### What to work on
Rewrite the lines from the one containing "Where should I click to: Select" through the one containing "Select the M", inclusive, replacing "right chevron" with "right arrow" and leaving everything else the same. Return only those lines.

### Entries provided
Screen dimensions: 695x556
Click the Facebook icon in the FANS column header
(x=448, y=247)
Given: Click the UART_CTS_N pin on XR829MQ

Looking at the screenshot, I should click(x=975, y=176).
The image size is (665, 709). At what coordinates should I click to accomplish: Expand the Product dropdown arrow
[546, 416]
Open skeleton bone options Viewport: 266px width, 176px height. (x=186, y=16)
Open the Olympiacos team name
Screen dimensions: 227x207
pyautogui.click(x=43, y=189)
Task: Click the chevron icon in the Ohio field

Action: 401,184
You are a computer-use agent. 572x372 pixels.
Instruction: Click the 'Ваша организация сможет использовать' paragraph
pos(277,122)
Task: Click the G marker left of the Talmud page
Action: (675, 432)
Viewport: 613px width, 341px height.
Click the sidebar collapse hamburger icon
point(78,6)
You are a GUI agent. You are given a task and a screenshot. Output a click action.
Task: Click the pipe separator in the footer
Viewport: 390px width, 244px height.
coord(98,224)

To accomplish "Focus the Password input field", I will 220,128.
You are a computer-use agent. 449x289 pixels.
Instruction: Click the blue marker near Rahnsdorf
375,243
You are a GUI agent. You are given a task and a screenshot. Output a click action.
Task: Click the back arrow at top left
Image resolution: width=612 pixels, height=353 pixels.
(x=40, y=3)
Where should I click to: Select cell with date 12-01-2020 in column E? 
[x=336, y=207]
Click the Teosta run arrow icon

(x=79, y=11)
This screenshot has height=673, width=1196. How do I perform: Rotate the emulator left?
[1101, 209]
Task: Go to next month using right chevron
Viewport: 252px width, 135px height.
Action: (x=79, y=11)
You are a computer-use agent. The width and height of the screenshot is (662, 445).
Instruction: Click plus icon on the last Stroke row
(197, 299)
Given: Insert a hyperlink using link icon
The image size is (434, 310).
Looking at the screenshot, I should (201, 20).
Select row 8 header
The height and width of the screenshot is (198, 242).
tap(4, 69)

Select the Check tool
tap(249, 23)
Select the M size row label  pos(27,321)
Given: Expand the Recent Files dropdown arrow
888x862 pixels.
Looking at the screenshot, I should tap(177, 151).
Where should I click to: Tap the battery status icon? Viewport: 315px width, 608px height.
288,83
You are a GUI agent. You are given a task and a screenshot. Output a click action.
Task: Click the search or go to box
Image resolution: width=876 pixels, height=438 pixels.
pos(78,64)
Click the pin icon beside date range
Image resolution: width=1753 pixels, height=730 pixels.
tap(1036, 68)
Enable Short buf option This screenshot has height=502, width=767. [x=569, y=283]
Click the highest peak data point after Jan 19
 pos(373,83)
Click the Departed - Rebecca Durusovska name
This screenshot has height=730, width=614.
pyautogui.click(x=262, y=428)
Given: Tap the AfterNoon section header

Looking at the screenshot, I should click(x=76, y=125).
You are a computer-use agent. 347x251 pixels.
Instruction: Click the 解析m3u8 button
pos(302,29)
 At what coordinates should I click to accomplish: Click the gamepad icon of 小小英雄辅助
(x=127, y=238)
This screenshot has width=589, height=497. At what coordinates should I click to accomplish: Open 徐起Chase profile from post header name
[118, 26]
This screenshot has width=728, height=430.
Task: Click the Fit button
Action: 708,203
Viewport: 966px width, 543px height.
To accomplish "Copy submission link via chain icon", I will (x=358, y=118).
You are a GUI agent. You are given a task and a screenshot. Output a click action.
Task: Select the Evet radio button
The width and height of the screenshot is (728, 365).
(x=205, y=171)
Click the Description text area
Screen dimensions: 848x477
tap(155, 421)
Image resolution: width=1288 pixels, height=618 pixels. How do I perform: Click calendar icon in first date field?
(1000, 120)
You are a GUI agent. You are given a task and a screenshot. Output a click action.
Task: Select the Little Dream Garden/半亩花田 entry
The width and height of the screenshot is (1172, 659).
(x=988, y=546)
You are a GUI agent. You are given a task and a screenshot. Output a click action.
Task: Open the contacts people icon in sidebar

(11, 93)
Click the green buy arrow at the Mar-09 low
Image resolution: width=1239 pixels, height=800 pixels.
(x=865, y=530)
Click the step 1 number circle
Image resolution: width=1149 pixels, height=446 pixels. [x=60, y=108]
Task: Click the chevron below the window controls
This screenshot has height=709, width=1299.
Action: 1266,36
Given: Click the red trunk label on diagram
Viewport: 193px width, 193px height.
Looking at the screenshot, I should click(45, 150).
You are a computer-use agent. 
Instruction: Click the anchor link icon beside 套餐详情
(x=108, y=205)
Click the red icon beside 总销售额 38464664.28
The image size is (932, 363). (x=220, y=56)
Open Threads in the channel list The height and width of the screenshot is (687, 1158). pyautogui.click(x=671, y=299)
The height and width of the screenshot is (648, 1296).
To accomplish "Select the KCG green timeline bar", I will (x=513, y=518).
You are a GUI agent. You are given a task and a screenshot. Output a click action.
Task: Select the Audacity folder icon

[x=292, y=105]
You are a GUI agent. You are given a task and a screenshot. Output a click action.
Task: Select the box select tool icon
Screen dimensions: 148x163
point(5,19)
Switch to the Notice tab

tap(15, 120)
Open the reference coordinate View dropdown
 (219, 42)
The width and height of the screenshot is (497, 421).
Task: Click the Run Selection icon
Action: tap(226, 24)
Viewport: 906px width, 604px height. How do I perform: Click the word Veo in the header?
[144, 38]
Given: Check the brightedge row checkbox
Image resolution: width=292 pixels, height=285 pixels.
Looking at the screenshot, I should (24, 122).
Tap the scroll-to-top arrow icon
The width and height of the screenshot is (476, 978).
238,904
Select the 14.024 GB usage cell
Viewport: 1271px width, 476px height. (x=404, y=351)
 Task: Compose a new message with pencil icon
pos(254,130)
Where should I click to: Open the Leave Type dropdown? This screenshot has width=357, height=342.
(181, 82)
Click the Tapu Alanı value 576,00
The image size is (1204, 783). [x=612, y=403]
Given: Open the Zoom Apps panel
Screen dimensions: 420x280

### The answer
Where should I click to: Select cell with date 12-01-2020 in column E? 
[x=336, y=207]
Click the Teosta run arrow icon

(x=79, y=11)
This screenshot has height=673, width=1196. How do I perform: Rotate the emulator left?
[1101, 209]
Task: Go to next month using right arrow
Viewport: 252px width, 135px height.
Action: (x=79, y=11)
You are a computer-use agent. The width and height of the screenshot is (662, 445).
Instruction: Click plus icon on the last Stroke row
(197, 299)
Given: Insert a hyperlink using link icon
The image size is (434, 310).
Looking at the screenshot, I should (201, 20).
Select row 8 header
The height and width of the screenshot is (198, 242).
tap(4, 69)

Select the Check tool
tap(249, 23)
Select the M size row label  pos(27,321)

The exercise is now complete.